*** Data for review Section Begins ***

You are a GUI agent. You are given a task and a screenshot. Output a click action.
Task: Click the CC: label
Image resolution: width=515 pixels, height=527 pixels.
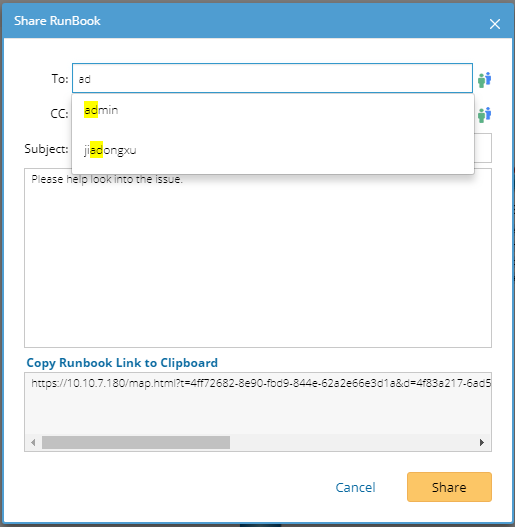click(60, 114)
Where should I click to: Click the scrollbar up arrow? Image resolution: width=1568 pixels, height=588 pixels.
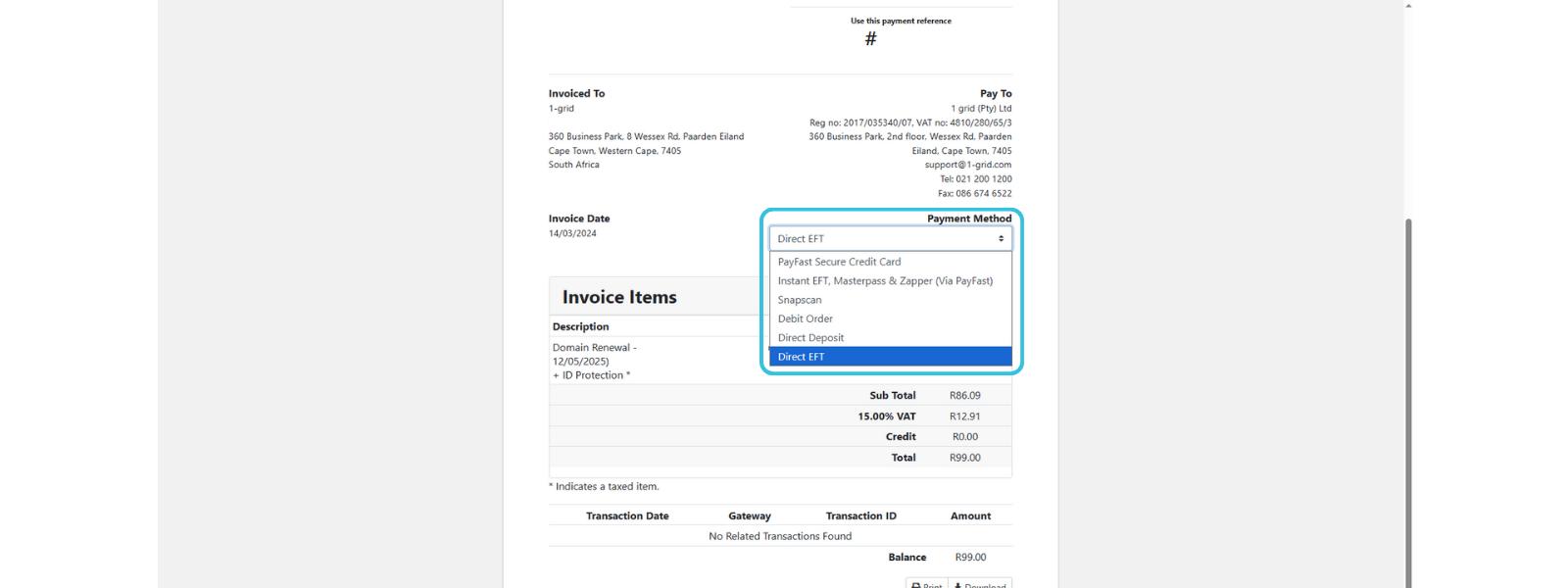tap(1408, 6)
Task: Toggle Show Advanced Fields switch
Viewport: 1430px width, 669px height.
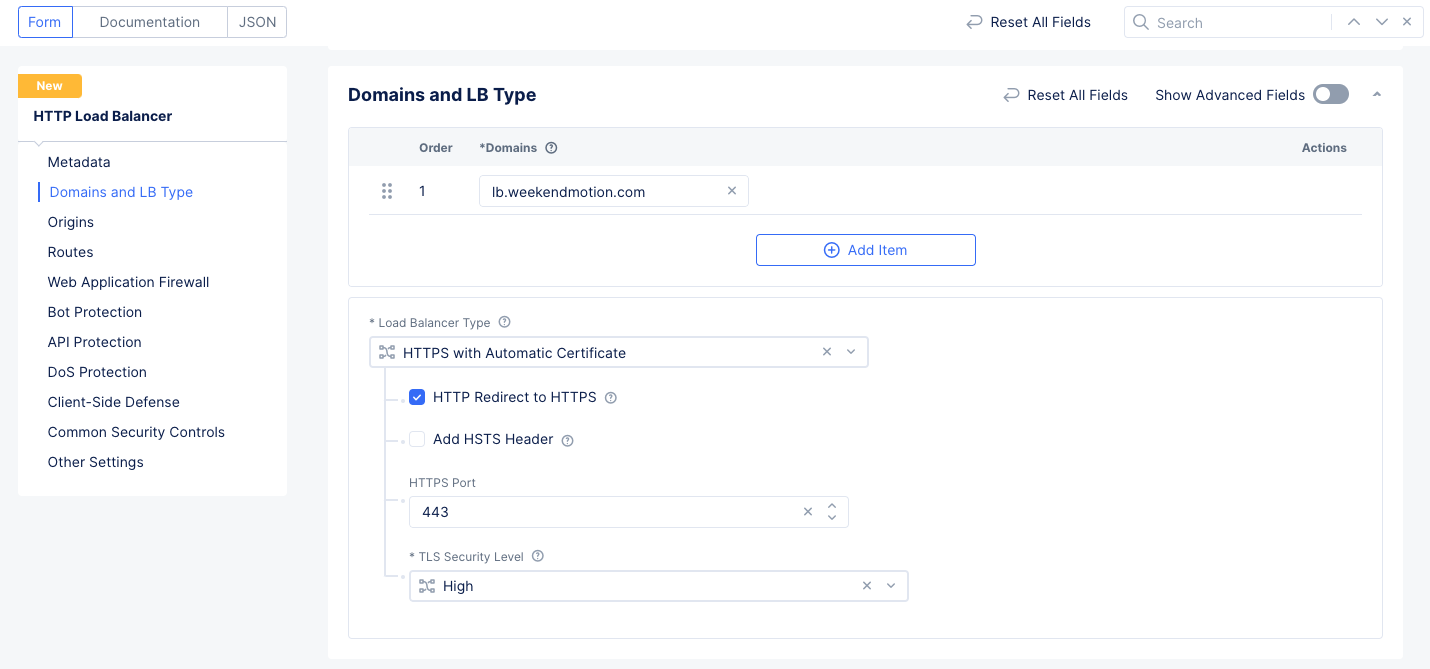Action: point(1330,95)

*** Data for review Section Ends ***

● **What to produce**: Starting with the line containing "Task: Toggle Show Advanced Fields switch" and ending with the last line of the records above, write out each line exactly; no pictures.

● **Final answer**:
Task: Toggle Show Advanced Fields switch
Viewport: 1430px width, 669px height.
Action: point(1330,95)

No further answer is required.